- Film poster
- Directed by: Tim Clague Danny Stack
- Written by: James Carey Tim Clague Danny Stack
- Produced by: Jan Caston Tim Clague Danny Stack
- Starring: Bonnie Wright
- Cinematography: Sam Morgan Moore
- Edited by: Fiorella Santaniello
- Music by: Titas Petrikis
- Production company: Nelson Nutmeg Pictures
- Distributed by: Evolutionary Films (UK) TriCoast Entertainment (USA)
- Release date: 10 October 2015 (BFI London Film Festival);
- Running time: 82 minutes
- Country: United Kingdom
- Language: English

= Who Killed Nelson Nutmeg? =

Who Killed Nelson Nutmeg? is a 2015 British independent family comedy-mystery film written and directed by Tim Clague and Danny Stack and starring Bonnie Wright.

==Premise==
Four children on a summer camp holiday suspect the park's mascot, Nelson Nutmeg, has been murdered so they set out to investigate.

==Cast==
- Bonnie Wright as Diane
- Loretta Walsh as Billie
- Hattie Gotobed as The Colonel
- James Grogan as Woody
- JJ Brown as Shiv
- Jonah Alexander as Swindon
- Mark Vernon Freestone as Uncle Derek
- Russell Biles as Mr Slug
- Jamie Lee-Hill as Nelson Nutmeg

==Production==
Who Killed Nelson Nutmeg? was filmed on location in Bournemouth and Bridport. Most of the filming took place at the Freshwater Beach Holiday Park, near Bridport. According to Danny Stack, filming began on late August 2014 and wrapped up in October 2014.

==Release==
The film premiered on 10 October 2015 at the 59th BFI London Film Festival.
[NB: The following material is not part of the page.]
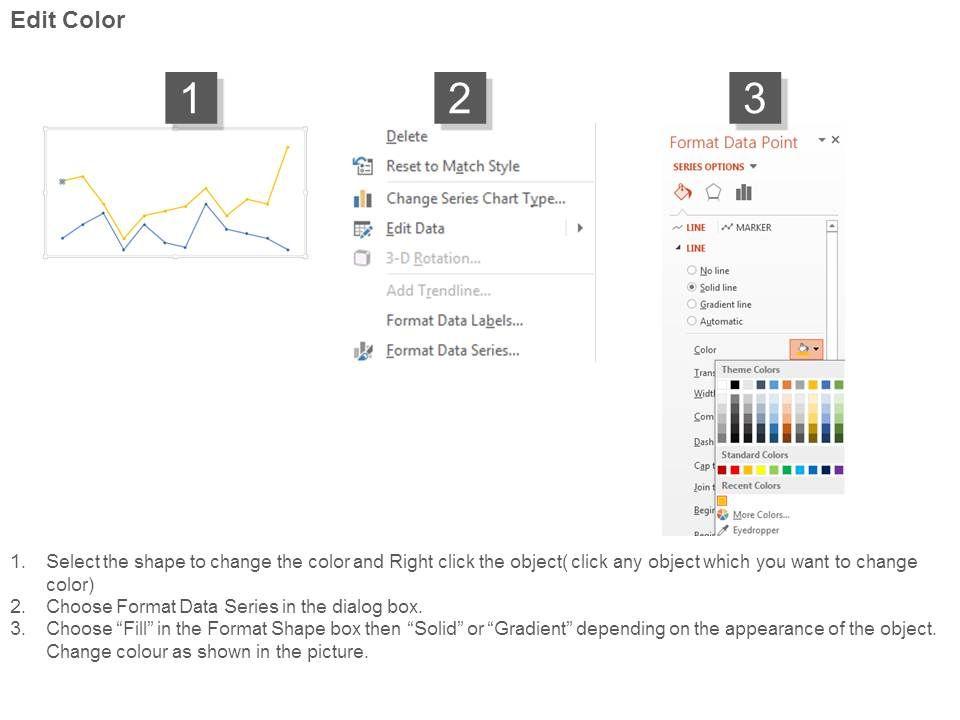Screen dimensions: 960x720
Task: Click the Format Data Series icon
Action: tap(362, 350)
On 24 June 2016 TriCoast Entertainment released the film on premium VOD and digital platforms.

==Reception==
Screen Daily was mixed in their opinion, closing their article with the statement "Nelson Nutmeg falls to pieces the moment you try and untangle the twist ending, suggesting that Clague and Stack may have rather underestimated the sophistication of their target audience." MuggleNet was more positive, writing "While a children’s film at its core, Who Killed Nelson Nutmeg? is thoroughly enjoyable for anyone, young or old."